IMF urges nations to use fiscal tightening to tame inflation

Published Thu, Apr 6, 2023 · 12:15 AM
    • When central banks need to act alone, they’re forced to hike interest rates much more to fight inflation than when fiscal policy is working in tandem, the IMF said.
    • When central banks need to act alone, they’re forced to hike interest rates much more to fight inflation than when fiscal policy is working in tandem, the IMF said. PHOTO: REUTERS

    THE INTERNATIONAL Monetary Fund is urging countries grappling with the fastest inflation in three decades to tighten fiscal policy to help tame price increases and relieve the pressure on central banks to raise interest rates. 

    Tax and spending policies have an important role to play in reducing the dependence on monetary policy to slow price increases, the IMF said in an analytical chapter of its Fiscal Monitor published on Monday ahead of next week’s Spring Meetings.

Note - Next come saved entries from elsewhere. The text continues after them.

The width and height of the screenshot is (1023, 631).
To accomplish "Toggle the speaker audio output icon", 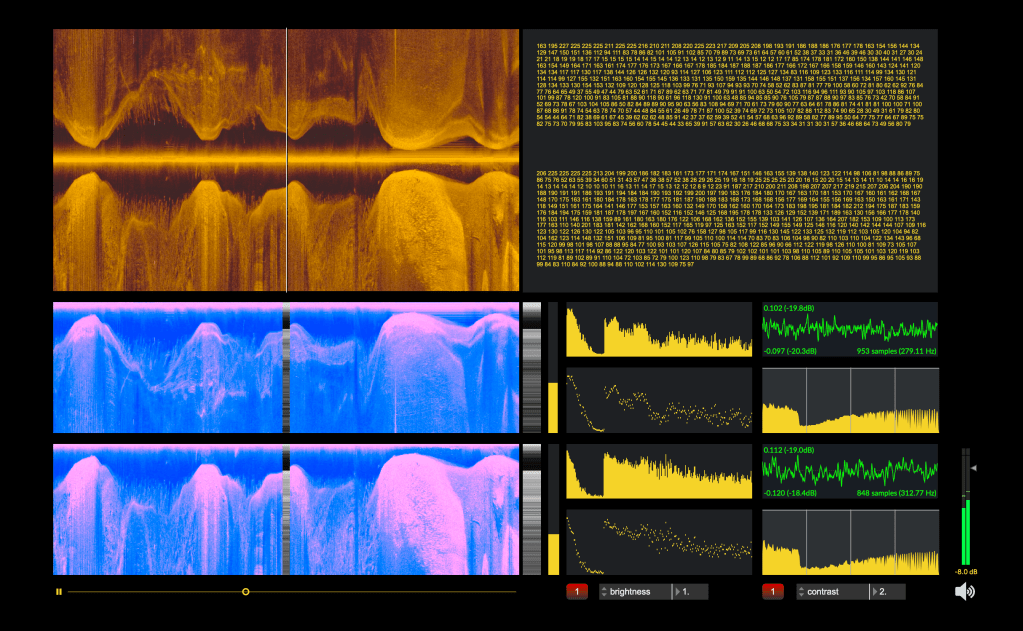I will pos(964,592).
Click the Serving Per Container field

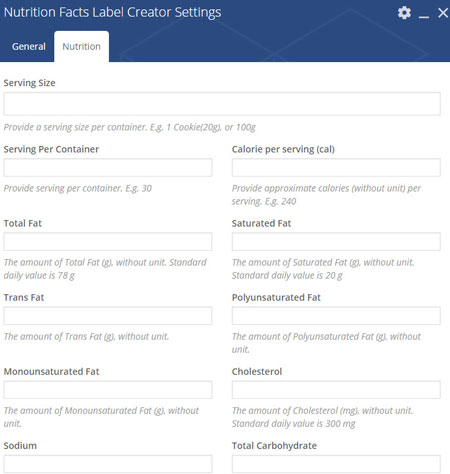[108, 167]
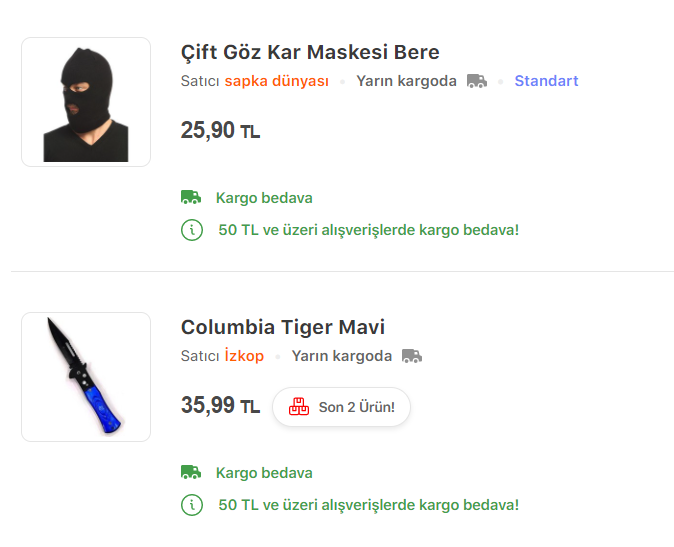674x547 pixels.
Task: Click the 35,99 TL price
Action: 220,405
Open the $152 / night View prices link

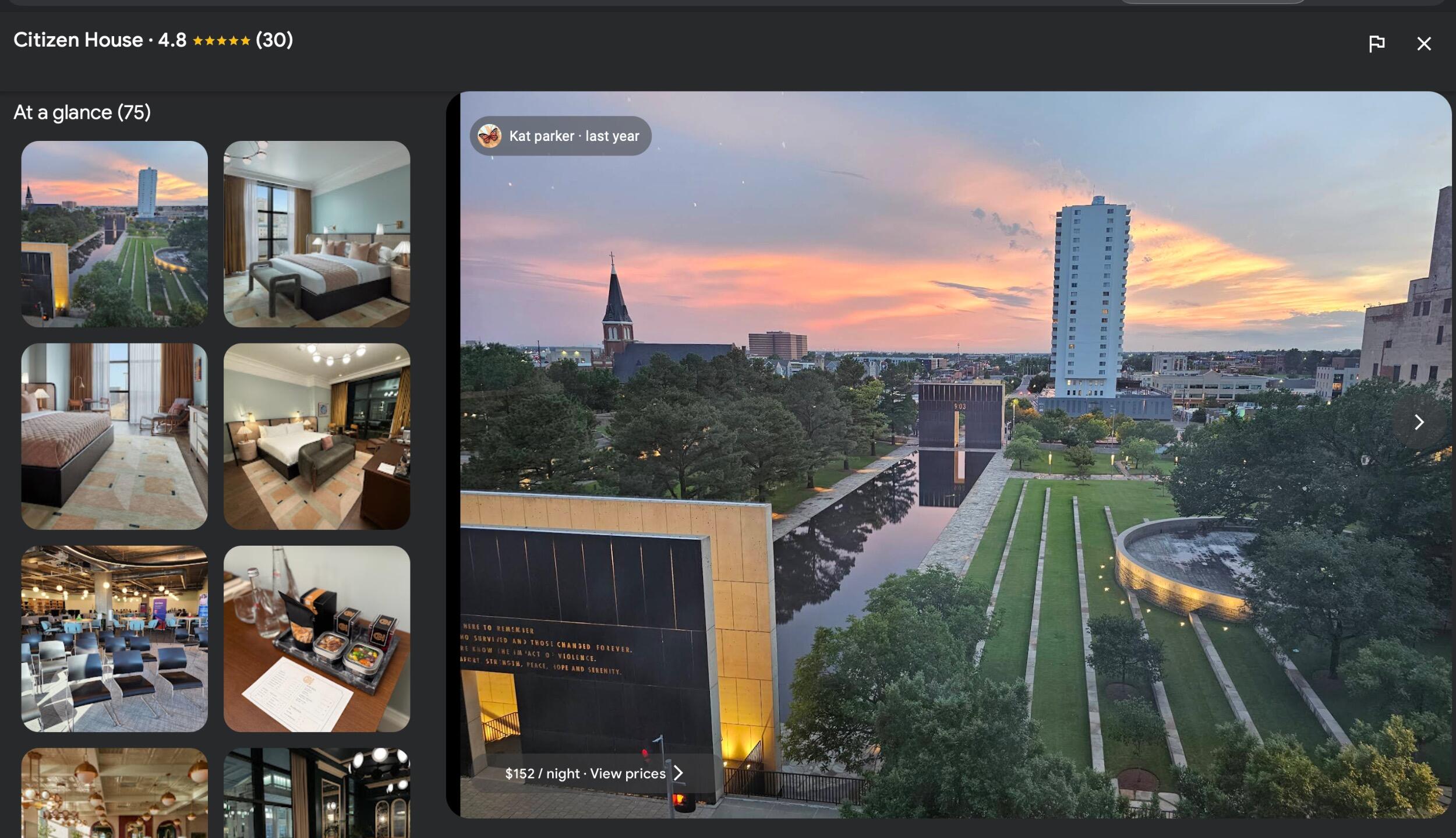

    When central banks need to act alone, they’re forced to hike interest rates much more to fight inflation than when fiscal policy is working in tandem, the IMF said. At the same time, nations should look to protect poor citizens who benefit most from public services by implementing transfer programmes, it said.

    “The message to policymakers right now is ‘do fiscal tightening, and do it in a way that provides support to the more vulnerable groups,’” Paolo Mauro, the deputy director of the IMF’s fiscal affairs department, said in a briefing.

    The IMF found that for advanced economies, since 1985, reducing public spending by 1 percentage point of gross domestic product lowers inflation by half a percentage point.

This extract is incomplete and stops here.